* _EXCERPT_:
:::

These psychological insights also inform the behavior of the technology companies that have built today’s information environment. Private companies—including the tech companies—exist to make money, and making money through cyberspace is only possible through two mechanisms: charging a monetary fee for some technology-related service or selling advertisements to users of that service. To date, no other sustainable business models have been developed.

Many large platform and media companies depend on selling advertisements to lower or eliminate the payment of monetary fees. They thus depend on users being willing to pay attention to their ads, which in turn requires them to maximize the time users spend using their services—that is, to maximize user engagement. These companies have learned that maximizing user engagement is easiest when they provide customized content and activities to individual or small groups of users. It turns out that a computer-based analysis of an individual’s digital footprint (e.g., as expressed by the person’s pattern of “likes”) can be more accurate than those made by friends and even spouses in predicting matters such as substance use, political attitudes, and physical health.16

The psychology of cognition is important because knowledge of an individual’s psychological profile enables companies to provide content that plays to the worst habits of System 1 thinking. For example, System 1 thinking drives people to seek novel information, regardless of its veracity. An important study in Science examining the spread of information on Twitter found that false information couched as news spread much more widely and more rapidly than true information, suggesting that the degree of novelty and the emotional reactions of recipients could be responsible for the differences observed.17 The motivation of companies for providing such content is not partisan but rather revenue- driven, and if it happens that users are more likely to be driven into more extreme political positions, that is merely a side effect of their business model.

The third challenge is that the boundaries between foreign and domestic sources of information chaos and dysfunction are blurring. It may or may not be true that certain Russians and Americans work together in smoky conference rooms to actively plan out a cyber-enabled IW campaign against the United States to sow disorder, mistrust, and polarization—but the scope, nature, and effects of their activities, even if separately conducted, are largely indistinguishable. This means that effective efforts against the Russian activities will inevitably have collateral effects against American activities that are similarly oriented.

:::

* _GIVEN RECORDS_:
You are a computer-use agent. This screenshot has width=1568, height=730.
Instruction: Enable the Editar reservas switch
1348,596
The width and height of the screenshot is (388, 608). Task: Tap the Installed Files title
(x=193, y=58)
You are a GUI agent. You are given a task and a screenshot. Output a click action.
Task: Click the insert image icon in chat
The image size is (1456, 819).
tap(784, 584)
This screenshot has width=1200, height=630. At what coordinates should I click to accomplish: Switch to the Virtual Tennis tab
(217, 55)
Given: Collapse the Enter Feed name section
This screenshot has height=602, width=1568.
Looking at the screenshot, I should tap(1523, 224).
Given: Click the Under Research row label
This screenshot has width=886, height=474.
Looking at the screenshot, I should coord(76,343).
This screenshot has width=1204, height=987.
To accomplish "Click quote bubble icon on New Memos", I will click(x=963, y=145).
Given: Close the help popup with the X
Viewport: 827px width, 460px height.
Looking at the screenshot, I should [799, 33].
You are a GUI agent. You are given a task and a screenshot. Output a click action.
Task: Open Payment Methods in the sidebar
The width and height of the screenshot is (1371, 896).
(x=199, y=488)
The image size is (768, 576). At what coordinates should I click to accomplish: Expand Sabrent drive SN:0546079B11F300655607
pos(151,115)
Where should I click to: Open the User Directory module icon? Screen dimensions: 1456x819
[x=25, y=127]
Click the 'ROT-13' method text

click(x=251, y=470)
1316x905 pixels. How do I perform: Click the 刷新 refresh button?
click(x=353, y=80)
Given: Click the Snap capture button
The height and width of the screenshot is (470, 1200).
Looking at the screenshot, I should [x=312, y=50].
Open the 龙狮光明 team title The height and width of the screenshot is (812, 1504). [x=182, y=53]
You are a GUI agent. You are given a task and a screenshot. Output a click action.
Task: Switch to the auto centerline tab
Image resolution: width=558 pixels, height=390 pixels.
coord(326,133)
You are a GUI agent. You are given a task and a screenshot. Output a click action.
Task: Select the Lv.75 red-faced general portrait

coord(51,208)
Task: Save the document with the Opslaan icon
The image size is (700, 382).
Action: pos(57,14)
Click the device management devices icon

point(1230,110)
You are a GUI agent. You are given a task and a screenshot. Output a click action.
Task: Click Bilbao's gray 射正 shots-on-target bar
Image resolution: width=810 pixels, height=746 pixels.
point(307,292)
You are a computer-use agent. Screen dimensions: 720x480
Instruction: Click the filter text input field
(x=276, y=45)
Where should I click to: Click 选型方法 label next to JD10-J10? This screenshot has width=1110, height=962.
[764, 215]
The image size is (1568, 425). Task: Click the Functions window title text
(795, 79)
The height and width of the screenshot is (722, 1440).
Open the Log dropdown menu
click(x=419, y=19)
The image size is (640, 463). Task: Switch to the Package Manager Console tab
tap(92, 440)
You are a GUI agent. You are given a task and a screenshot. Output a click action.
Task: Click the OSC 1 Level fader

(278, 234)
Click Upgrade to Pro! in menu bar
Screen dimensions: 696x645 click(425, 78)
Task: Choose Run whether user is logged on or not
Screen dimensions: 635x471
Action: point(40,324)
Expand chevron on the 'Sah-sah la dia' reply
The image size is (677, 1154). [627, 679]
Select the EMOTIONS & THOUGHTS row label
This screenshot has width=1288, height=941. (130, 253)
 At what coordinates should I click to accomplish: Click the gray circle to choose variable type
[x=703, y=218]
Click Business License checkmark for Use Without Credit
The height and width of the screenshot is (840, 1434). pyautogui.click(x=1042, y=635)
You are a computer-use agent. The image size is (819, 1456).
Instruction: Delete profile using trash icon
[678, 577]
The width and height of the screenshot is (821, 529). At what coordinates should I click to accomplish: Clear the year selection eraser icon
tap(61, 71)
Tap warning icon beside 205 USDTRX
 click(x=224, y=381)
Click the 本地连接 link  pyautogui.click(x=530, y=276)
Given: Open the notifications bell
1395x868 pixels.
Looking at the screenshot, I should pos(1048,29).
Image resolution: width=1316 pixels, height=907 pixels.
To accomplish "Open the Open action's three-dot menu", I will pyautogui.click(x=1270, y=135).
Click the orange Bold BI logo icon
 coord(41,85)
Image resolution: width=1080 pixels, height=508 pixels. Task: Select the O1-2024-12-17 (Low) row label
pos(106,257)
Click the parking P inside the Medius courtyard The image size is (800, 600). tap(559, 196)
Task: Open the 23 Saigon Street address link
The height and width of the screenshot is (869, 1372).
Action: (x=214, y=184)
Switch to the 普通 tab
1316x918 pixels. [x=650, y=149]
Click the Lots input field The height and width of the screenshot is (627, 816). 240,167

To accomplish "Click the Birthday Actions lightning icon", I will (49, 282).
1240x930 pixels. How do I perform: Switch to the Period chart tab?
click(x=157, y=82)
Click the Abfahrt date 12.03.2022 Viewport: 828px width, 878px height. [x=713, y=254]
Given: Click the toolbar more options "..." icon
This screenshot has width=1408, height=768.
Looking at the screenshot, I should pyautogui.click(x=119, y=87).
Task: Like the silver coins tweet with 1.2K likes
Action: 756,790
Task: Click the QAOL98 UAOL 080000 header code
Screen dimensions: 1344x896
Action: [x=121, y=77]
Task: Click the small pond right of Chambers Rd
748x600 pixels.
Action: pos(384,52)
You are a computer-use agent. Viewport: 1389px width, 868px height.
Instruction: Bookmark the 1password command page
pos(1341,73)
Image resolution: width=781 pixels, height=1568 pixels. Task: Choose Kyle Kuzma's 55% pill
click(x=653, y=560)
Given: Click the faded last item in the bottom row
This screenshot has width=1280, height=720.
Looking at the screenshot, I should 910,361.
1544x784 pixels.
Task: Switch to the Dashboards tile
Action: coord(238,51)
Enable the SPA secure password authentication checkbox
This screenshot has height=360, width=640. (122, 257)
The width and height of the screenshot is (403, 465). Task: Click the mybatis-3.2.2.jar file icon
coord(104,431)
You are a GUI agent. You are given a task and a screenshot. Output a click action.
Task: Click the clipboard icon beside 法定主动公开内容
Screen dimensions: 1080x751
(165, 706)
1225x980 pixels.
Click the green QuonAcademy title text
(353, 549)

:::

* _SET TASK_: Write out the stretch of the tech-companies excerpt from "These psychological insights" through "have been developed.", word for word.

* _CORRECT RESPONSE_:
These psychological insights also inform the behavior of the technology companies that have built today’s information environment. Private companies—including the tech companies—exist to make money, and making money through cyberspace is only possible through two mechanisms: charging a monetary fee for some technology-related service or selling advertisements to users of that service. To date, no other sustainable business models have been developed.